*Text to read*.
┏━━
After the sale of Andy Carroll and going 4-0 down to Arsenal, Newcastle United's morale needed something extraordinary to avoid collapsing entirely ...
Into the vast hole where Andy Carroll used to be stepped Joey Barton, agent provocateur and expert penalty taker, and Cheick Tioté, who started with the Ivorian minor league side FC Bibo before progressing, via stints in Belgium and Holland, into Newcastle legend as the scorer of one of the finest goals ever seen on Tyneside.
One of the most valuable, too, because Tioté's majestic left-foot volley three minutes from time was the last act in a great Premier League comeback in which Arsenal lurched from 4-0 up after 26 minutes to sharing a point with a side who were being shamed until Abou Diaby's dismissal turned the match upside down and inside out. The whole league was lively: 41 goals were scored in one afternoon.
First half good, second half not so good: for Arsenal, that is. For Newcastle this astounding counter‑surge saved the club's owners from a week of accusatory comment about their willingness to sell the team's most valuable player for £35m on the last day of the transfer window – too late to replace him, and with the possibility of relegation greatly enhanced.
┗━━
*Given exercise*. Continue the match report on Newcastle United's comeback against Arsenal, starting after its final sentence.

*Material*.
┏━━
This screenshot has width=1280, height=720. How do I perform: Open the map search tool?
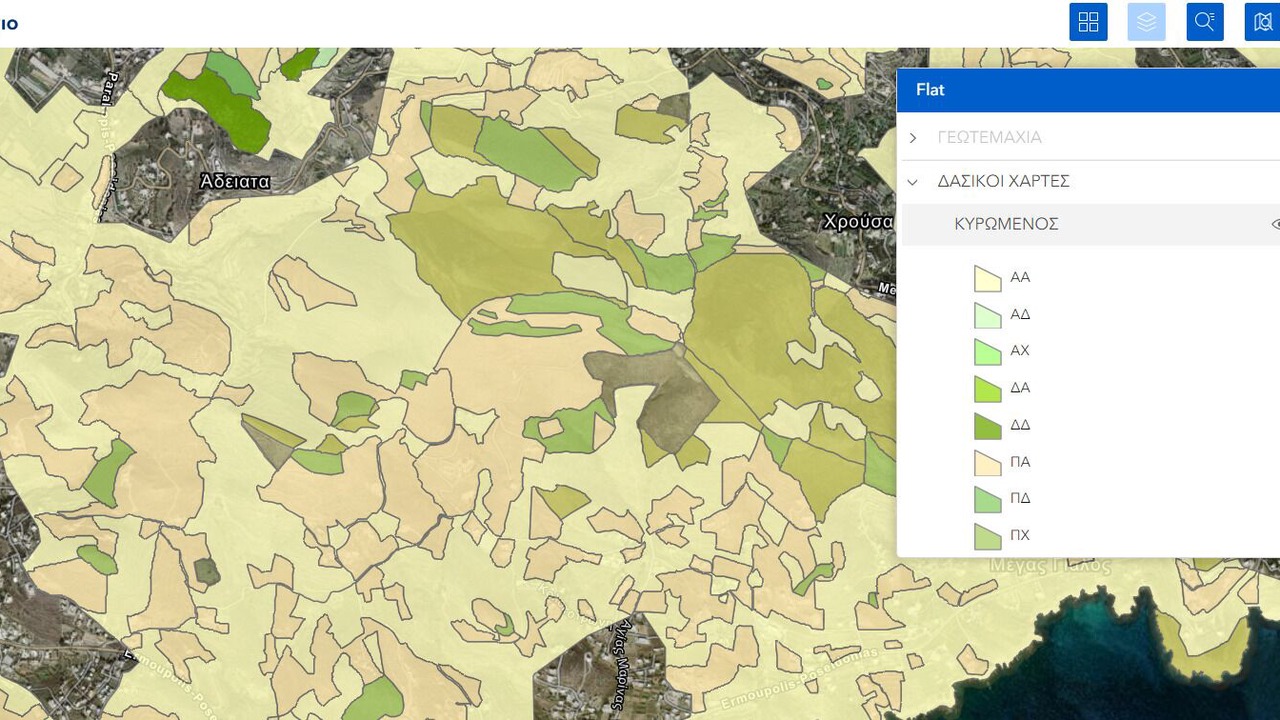tap(1262, 22)
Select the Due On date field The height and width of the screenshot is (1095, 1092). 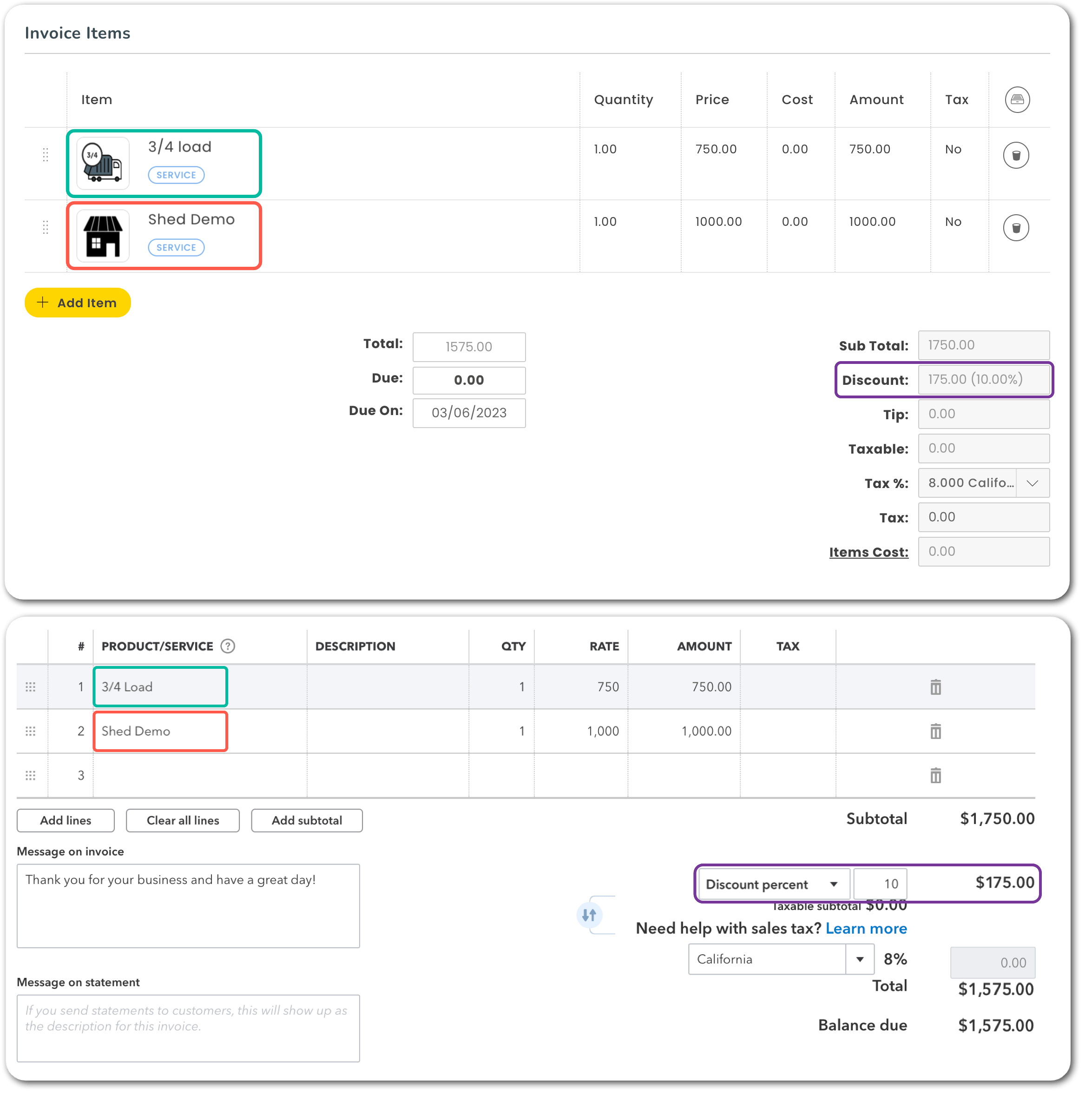click(x=469, y=413)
┗━━
*The reply*.
A goal down in 42 seconds, Mike Ashley's executive toy conceded again before three minutes were on the clock, then again in the 10th, and finally for a fourth time with Robin van Persie's second on 25m 59sec. Despairing, some Newcastle fans shuffled towards the exit. One stood behind Alan Pardew, bellowing: "Get out now. Can't you see what we're watching? I'm paying for this."
The only way Newcastle could have found a use for their £35m windfall at this stage was to pile it up in banknotes between their own posts to stem the tide of Arsenal goals. Carroll, the lone scorer, was the difference when these sides met in London in November, and Carroll was what seemed to be separating them again in this apparent thrashing. Arsenal groaned with talent, the other bemoaned its absence. With his thigh injury, Britain's most expensive home‑born footballer would have missed this epic anyway, just as he was absent for Wednesday's 1-0 defeat at Fulham. But unavoidably the sale of their brightest hope since Alan Shearer was at the heart of the grandstand talk about Arsenal's early brilliance and the apparent collapse of Newcastle's confidence.
"It's not always about technique or tactics, sometimes it's about what's inside you," said Pardew. The memory strains to recall a result – a performance – more likely to shape a club's campaign. After half an hour, a relegation struggle loomed into view. Cashing in looked like a supremely destructive act: the final triumph of money over ambition.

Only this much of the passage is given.